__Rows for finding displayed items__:

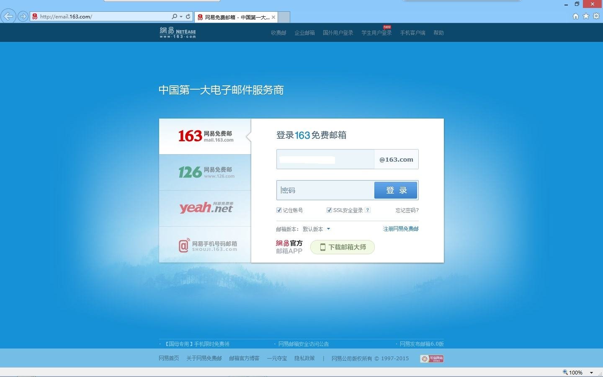Toggle the SSL安全登录 checkbox

pos(329,210)
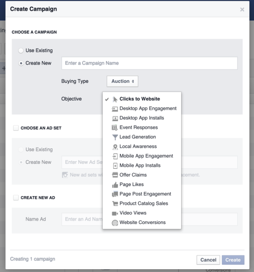The height and width of the screenshot is (272, 254).
Task: Click the Local Awareness map pin icon
Action: [x=115, y=147]
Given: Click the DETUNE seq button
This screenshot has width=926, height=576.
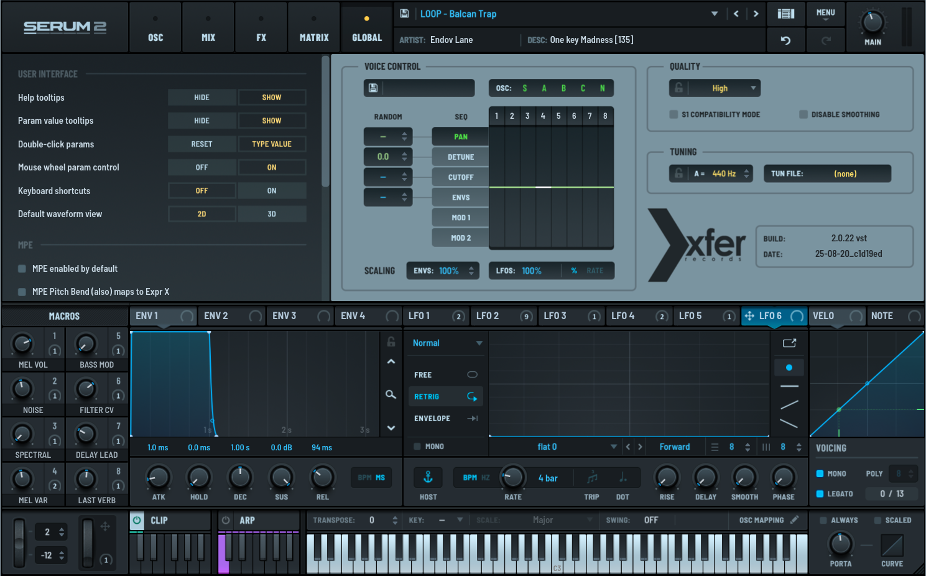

__What the task requires__: Format every line of the rows above as a JSON list of strings, one string per line, leaving out blank lines and the pictures.

__Full answer__:
[
  "Toggle the SSL安全登录 checkbox",
  "pos(329,210)",
  "The height and width of the screenshot is (272, 254).",
  "Task: Click the Local Awareness map pin icon",
  "Action: [x=115, y=147]",
  "Given: Click the DETUNE seq button",
  "This screenshot has width=926, height=576."
]